INSTRUCTIONS FOR THE TASK:
Drop every image and restate the entries below word for word.

[Stored records]

*** Block opens ***

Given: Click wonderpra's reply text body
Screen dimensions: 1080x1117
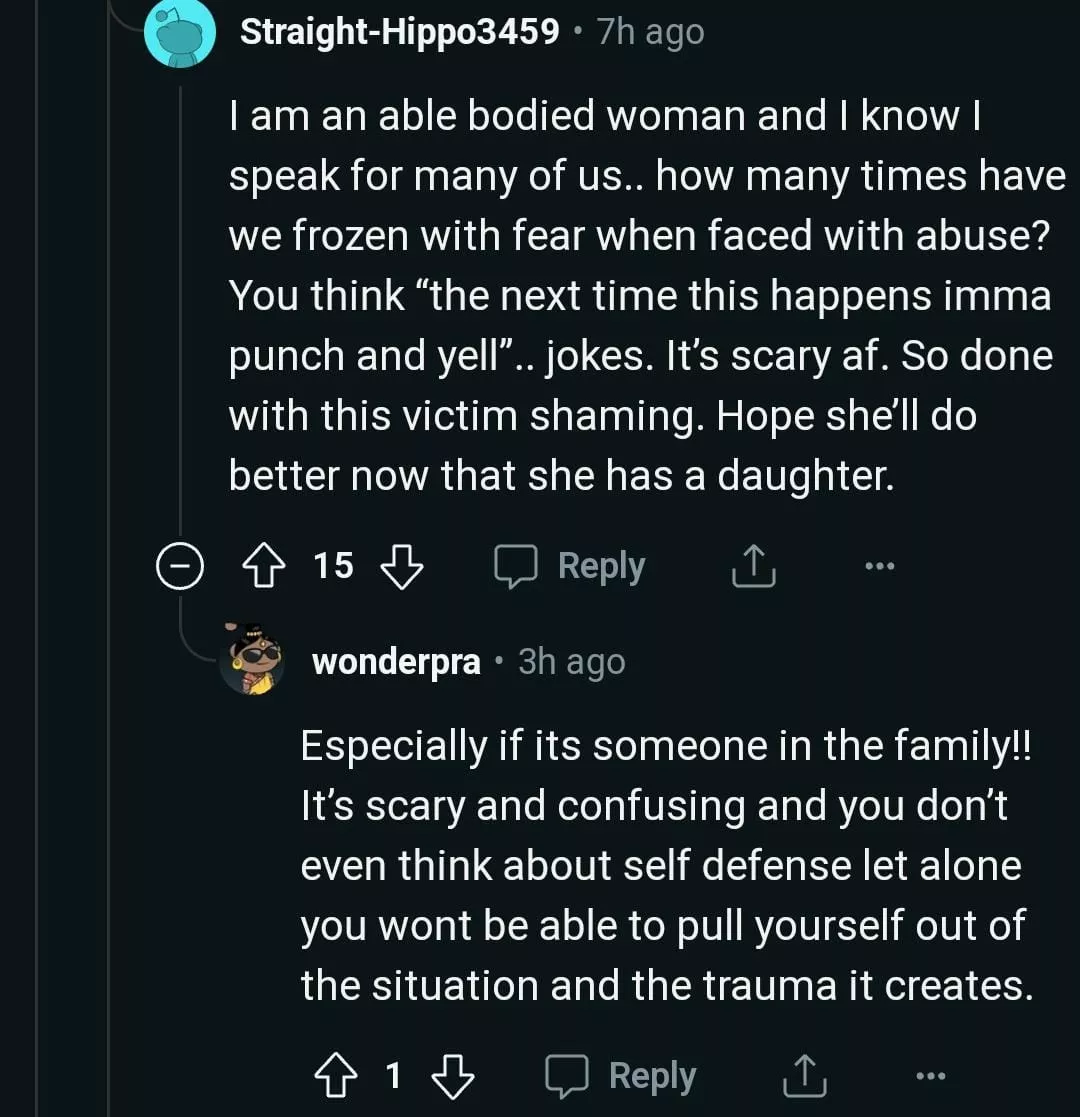Looking at the screenshot, I should click(x=662, y=865).
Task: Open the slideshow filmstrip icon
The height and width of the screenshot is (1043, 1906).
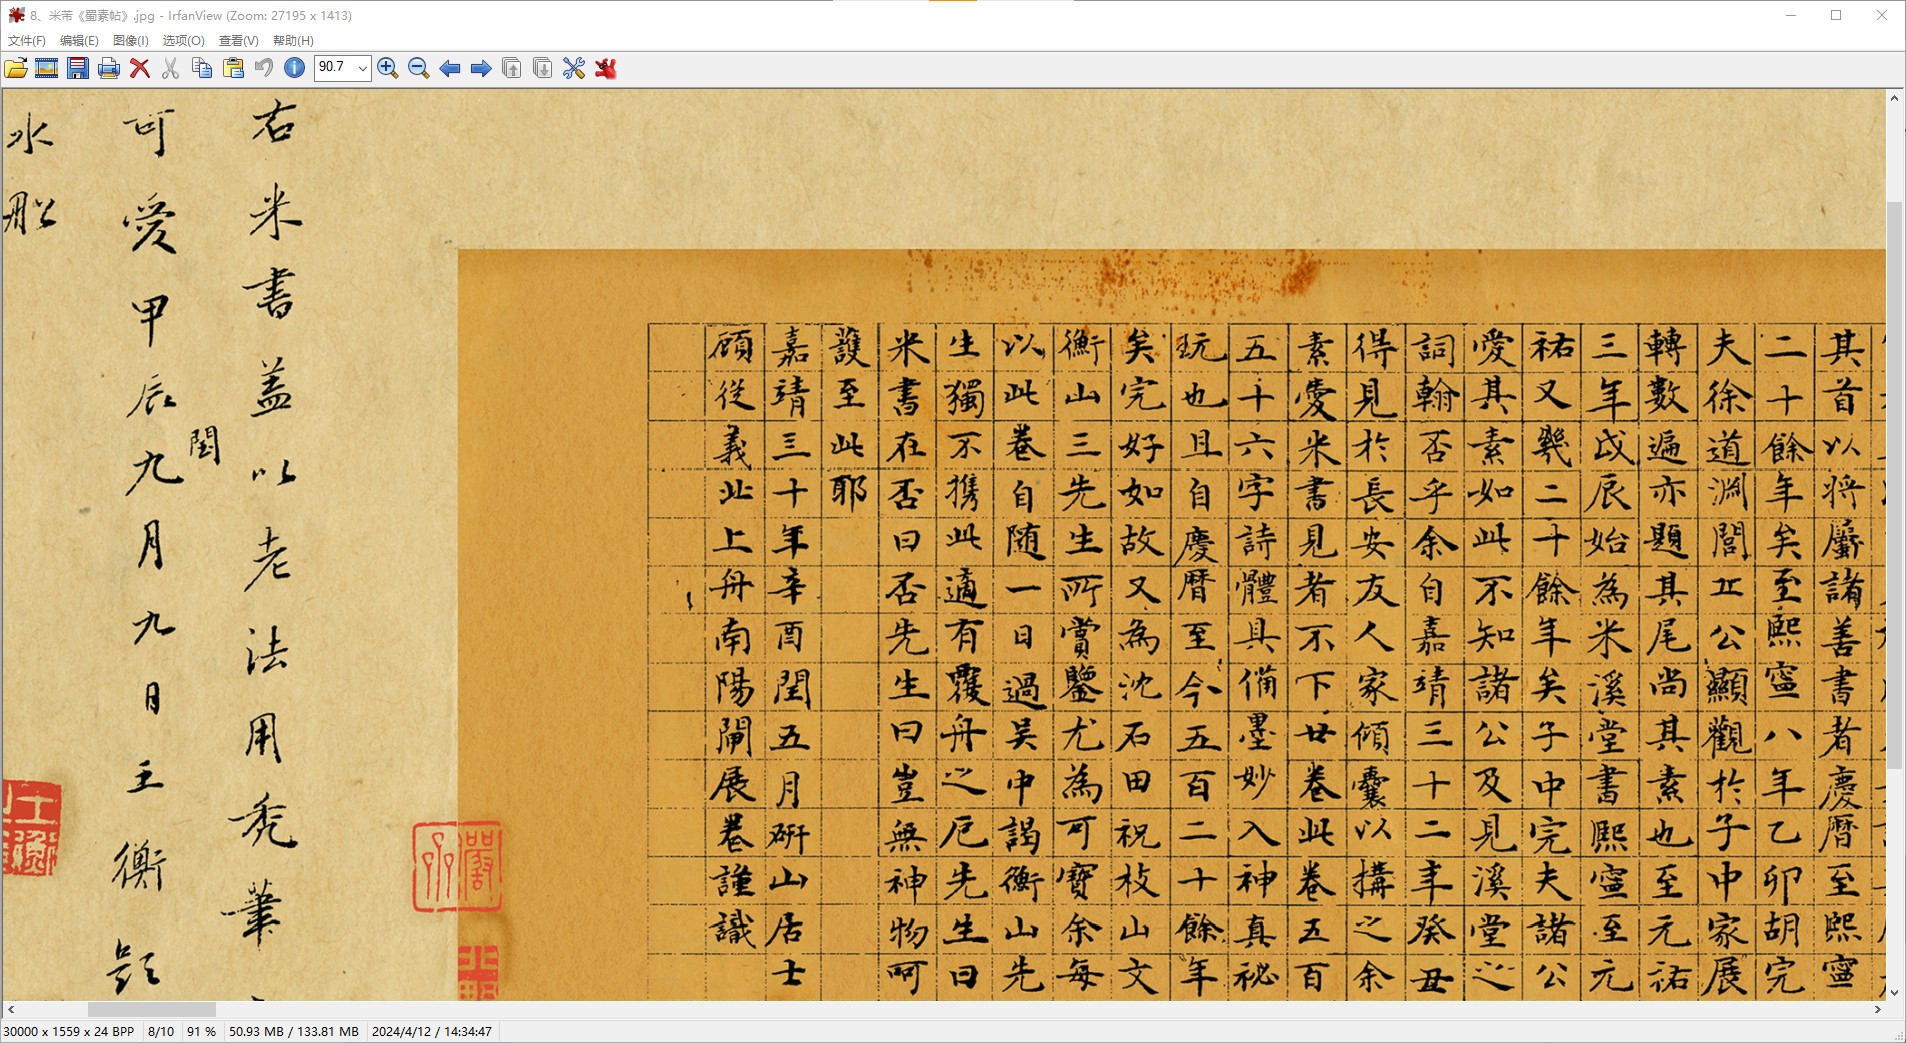Action: (47, 68)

*** Block closes ***

RESPONSE TO THIS EXERCISE:
Given: Click wonderpra's reply text body
Screen dimensions: 1080x1117
Looking at the screenshot, I should click(x=662, y=865).
Task: Open the slideshow filmstrip icon
The height and width of the screenshot is (1043, 1906).
Action: (47, 68)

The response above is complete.